La dottoressa Maja Remškar, capo del Centro di microscopia e rilevamento di nanoparticelle presso l'istituto 'Jožef Stefan', ha spiegato alla STA che da marzo sono state pubblicate 67 relazioni sui test condotti su 150 mascherine protettive diverse per struttura e materiali. I risultati sono stati molto eterogenei.

Per le maschere FFP3 utilizzate nelle strutture sanitarie, è stata costatata l'efficienza del 97%, percentuale che sale al 99,9% se si considera solo il materiale con il quale sono costruite. Le maschere FFP2 sono utili dal 49 al 75%, mentre il loro materiale di produzione è valido dal 90 al 100 per cento.

L'efficacia di filtrazione invece delle varie maschere chirurgiche varia dal 77 all'81 per cento e quella dei loro materiali rispettivamente dal 91 e 99,5 percento. "I materiali polimerici sotto forma di non tessuti, che costituiscono la componente filtrante delle maschere FFP e delle maschere chirurgiche”, però ha spiegato la dottoressa Remškar, “hanno una carica protettiva che viene persa durante la sterilizzazione di tali maschere con etanolo o con il lavaggio, riducendo così l'efficienza e la protezione della filtrazione”.

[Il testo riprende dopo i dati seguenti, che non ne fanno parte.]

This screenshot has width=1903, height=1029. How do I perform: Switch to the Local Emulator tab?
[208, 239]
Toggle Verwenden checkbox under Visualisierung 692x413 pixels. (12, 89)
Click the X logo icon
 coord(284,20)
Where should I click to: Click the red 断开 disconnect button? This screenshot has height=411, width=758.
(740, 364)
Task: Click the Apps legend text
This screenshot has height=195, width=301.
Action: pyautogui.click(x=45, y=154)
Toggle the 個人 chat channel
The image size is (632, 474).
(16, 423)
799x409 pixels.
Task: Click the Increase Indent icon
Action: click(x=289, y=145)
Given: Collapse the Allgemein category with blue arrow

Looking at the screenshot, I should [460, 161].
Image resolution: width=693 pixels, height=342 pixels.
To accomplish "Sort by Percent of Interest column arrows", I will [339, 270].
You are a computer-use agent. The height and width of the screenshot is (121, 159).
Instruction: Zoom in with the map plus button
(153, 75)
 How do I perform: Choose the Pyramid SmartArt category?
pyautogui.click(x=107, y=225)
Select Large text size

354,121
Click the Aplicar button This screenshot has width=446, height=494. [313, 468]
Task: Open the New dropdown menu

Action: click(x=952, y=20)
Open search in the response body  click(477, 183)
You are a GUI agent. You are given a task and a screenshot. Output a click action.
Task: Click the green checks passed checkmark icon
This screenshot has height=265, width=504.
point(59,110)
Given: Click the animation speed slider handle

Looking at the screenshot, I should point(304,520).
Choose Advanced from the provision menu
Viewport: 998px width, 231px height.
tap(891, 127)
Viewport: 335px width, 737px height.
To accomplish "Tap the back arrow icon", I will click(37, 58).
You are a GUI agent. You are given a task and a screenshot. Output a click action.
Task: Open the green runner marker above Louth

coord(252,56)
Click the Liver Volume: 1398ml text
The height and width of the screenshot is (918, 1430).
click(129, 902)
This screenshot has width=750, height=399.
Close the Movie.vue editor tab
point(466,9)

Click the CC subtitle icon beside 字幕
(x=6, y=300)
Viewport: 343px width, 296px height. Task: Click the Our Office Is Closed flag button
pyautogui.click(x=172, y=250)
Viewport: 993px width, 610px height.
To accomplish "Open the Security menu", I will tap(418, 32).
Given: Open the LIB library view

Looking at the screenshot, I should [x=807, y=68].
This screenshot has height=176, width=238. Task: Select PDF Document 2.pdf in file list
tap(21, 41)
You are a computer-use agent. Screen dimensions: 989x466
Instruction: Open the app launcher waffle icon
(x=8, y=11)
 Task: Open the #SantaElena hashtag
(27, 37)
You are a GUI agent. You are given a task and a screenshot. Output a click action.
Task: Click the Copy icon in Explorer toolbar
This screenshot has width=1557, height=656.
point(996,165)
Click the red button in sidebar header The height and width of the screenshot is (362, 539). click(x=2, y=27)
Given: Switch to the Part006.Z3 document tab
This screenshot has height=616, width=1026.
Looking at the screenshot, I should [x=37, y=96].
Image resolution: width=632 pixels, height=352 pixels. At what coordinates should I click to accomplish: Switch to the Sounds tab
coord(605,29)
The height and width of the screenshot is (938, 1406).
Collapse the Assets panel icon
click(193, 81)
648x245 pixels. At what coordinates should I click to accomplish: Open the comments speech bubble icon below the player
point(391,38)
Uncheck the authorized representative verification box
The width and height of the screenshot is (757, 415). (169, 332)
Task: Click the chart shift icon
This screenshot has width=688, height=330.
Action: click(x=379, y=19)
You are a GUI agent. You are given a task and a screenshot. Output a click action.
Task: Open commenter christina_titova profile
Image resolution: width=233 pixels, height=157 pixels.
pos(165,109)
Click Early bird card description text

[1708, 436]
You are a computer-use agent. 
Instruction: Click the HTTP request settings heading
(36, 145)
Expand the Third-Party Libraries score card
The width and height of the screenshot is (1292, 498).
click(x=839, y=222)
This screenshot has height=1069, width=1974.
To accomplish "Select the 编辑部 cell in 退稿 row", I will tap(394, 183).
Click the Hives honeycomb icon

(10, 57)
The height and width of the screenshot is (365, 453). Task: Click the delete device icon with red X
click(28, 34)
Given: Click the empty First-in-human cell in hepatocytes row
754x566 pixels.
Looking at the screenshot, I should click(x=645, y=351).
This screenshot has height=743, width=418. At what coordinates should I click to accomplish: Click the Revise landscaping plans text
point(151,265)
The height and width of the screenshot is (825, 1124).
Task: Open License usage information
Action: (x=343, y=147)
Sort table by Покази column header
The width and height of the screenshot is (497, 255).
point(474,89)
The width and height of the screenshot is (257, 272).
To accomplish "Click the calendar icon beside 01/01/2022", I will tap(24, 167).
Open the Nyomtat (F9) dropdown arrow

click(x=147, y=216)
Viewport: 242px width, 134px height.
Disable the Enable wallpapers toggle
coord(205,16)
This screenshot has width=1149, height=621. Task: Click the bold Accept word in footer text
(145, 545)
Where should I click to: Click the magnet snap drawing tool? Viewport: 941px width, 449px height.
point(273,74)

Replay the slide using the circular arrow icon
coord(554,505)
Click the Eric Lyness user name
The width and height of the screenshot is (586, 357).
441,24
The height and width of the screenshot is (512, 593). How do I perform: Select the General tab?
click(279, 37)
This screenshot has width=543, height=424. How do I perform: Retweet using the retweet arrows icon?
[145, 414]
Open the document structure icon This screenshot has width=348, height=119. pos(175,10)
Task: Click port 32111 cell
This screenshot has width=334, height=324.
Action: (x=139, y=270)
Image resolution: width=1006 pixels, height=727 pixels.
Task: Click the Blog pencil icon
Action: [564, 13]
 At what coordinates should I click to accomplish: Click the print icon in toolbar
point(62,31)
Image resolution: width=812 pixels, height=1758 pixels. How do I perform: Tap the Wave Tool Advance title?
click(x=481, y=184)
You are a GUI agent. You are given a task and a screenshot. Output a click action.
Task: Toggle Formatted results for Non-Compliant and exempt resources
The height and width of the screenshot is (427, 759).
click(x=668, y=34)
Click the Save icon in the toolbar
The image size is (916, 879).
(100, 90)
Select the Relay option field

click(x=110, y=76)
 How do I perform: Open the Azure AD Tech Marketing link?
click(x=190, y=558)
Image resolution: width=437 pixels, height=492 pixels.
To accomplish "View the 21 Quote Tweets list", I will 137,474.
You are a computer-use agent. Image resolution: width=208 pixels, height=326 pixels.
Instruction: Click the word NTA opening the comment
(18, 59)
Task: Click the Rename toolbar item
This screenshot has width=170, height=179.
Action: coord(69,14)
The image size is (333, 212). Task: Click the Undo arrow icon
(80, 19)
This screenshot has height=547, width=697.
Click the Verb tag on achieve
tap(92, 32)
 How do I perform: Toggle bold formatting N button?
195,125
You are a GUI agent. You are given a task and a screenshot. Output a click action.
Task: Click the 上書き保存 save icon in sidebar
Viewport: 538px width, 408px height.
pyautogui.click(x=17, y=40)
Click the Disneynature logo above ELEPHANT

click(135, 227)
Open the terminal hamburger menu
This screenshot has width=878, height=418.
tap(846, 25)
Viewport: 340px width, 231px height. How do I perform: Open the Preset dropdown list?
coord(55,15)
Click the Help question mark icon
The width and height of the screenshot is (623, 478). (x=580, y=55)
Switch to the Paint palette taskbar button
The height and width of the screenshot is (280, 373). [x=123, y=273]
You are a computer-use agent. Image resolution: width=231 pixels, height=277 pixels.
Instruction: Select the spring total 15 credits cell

Le maschere lavabili in tessuto elasticizzato sono efficaci solo al 30%, mentre quelle in seta artificiale al 19%. Per quanto riguarda i prodotti in cotone la capacità di filtrare varia di molto in base al materiale utilizzato. Si va da un 25% del tessuto tetra a due strati all’ottanta per cento del popeline. In ogni caso per garantire l'efficienza di filtrazione è molto importante la densità di tessitura, che è tanto migliore quanto più i fori del tessuto sono piccoli.

La più inutile di tutti i presidi di protezione, infine, risulta essere la visiera di plastica la cui efficacia è del 16%.